Times Remembered – “High Down”

Written 2005

As I mentioned in my last article the 16th Century was the century of the grand Tudor houses and High Down, which stands a mile to the south-west of the  village was one of the grandest in Pirton.  In a previous series of articles I have written about the Pollard family that lived there during the second half of the 19th Century and the first part of the 20th and it is to Ellen Pollard that we owe the story of this very interesting house.


High Down, or High Down House as it appears on old maps, was built by Sir Thomas Docwra (a French name pronounced Dockray) in 1504, the same  year in which he finished the Priory at Clerkenwell. He was the elder son of Richard and Alice Docwra of Bradsville, Yorkshire and was elected Lord Grand Prior of the Knights Hospitallers of St. John of Jerusalem, in England, by bull of the Grand Master,  Pierre d’Aubusson,  in 1501.  His coat of arms appears over a window of the house, looking into the garden, together with his name, the date 1504 and the motto “Sane Baro” (a Baron indeed).  The Knights Hospitallers were of high consequence and in the reign of Edward IV the Prior was the First lay baron, with a seat in Parliament.

TASKS TO COMPLETE:
1. According to the High Down article, who built the house, and in what year?
2. Rewrite the High Down article starting with "Written 2005" and going on through "very interesting house.", substituting "the district" for "Pirton".
The material after the High Down article has nothing to do with it.

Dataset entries
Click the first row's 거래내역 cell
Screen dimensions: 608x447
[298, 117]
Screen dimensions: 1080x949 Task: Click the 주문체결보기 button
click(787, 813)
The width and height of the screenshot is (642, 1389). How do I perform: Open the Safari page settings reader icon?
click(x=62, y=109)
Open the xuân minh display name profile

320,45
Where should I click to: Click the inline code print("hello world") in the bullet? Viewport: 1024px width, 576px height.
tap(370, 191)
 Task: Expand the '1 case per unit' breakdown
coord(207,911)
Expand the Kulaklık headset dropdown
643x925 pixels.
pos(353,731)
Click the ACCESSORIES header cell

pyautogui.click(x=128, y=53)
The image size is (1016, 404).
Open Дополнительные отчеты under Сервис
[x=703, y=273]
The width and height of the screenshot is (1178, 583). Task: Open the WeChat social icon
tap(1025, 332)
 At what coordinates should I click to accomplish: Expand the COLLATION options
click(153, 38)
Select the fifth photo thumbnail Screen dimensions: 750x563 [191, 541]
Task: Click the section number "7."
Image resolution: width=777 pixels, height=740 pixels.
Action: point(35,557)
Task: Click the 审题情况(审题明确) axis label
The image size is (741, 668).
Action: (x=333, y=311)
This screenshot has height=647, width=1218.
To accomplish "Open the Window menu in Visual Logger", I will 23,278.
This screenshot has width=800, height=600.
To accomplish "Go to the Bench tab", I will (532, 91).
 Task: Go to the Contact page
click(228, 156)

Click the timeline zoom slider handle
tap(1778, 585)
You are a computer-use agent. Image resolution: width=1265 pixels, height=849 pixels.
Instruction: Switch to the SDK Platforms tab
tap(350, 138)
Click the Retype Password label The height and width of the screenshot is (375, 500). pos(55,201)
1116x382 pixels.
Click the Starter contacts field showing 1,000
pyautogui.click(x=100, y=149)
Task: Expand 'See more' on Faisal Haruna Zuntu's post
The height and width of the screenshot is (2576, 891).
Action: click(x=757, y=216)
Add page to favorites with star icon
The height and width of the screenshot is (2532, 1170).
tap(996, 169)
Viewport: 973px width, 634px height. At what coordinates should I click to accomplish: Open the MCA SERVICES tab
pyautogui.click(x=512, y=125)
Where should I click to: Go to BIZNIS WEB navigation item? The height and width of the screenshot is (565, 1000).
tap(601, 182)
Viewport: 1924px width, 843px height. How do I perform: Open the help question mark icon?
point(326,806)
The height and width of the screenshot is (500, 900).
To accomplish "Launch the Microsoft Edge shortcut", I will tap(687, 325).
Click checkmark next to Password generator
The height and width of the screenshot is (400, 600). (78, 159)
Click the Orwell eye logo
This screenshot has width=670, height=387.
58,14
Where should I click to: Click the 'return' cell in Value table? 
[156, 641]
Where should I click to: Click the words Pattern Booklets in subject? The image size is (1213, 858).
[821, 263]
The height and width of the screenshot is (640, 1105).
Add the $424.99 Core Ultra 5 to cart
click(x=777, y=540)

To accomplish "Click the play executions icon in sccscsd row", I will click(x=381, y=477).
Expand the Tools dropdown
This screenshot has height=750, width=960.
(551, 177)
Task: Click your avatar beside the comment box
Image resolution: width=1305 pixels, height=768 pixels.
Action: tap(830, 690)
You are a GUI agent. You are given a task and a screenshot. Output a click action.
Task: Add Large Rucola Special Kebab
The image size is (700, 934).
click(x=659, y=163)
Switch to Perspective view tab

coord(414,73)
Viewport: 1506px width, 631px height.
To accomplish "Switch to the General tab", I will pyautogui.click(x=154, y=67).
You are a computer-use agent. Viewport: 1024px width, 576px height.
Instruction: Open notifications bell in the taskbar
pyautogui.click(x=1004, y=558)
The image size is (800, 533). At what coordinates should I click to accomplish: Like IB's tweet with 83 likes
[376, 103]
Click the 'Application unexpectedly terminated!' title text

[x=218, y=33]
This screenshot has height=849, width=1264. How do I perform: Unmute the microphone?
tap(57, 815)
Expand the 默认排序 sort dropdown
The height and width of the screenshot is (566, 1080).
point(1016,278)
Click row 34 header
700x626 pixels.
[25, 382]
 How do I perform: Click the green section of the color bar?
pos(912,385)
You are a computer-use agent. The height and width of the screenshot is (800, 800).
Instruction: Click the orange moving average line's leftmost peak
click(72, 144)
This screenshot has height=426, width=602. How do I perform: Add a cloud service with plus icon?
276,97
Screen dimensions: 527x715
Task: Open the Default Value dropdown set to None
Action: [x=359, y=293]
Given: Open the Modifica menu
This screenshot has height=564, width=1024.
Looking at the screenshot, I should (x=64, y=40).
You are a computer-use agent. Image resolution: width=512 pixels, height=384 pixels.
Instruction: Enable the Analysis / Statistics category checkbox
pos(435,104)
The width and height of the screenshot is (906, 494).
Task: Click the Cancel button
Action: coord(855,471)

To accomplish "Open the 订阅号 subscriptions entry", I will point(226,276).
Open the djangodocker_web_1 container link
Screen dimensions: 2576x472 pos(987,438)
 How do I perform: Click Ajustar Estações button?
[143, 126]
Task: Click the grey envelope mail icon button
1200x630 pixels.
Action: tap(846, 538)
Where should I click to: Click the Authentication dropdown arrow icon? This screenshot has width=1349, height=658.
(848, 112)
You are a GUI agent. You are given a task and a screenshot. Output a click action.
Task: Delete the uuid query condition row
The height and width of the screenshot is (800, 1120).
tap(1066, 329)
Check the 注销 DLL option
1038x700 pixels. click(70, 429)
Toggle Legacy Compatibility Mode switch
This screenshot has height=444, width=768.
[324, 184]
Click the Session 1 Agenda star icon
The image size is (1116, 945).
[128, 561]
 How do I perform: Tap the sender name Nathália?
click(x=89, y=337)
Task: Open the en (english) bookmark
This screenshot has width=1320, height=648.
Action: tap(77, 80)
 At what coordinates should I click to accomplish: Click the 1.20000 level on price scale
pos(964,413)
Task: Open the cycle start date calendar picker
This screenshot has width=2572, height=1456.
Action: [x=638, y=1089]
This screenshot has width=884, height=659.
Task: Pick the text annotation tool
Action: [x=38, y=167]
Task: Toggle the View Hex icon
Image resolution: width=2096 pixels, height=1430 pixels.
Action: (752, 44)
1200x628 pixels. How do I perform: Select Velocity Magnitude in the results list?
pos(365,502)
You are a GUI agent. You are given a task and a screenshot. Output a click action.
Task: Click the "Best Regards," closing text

RESULTS BY TASK:
1. Sir Thomas Docwra built it in 1504.

2.
Written 2005

As I mentioned in my last article the 16th Century was the century of the grand Tudor houses and High Down, which stands a mile to the south-west of the  village was one of the grandest in the district.  In a previous series of articles I have written about the Pollard family that lived there during the second half of the 19th Century and the first part of the 20th and it is to Ellen Pollard that we owe the story of this very interesting house.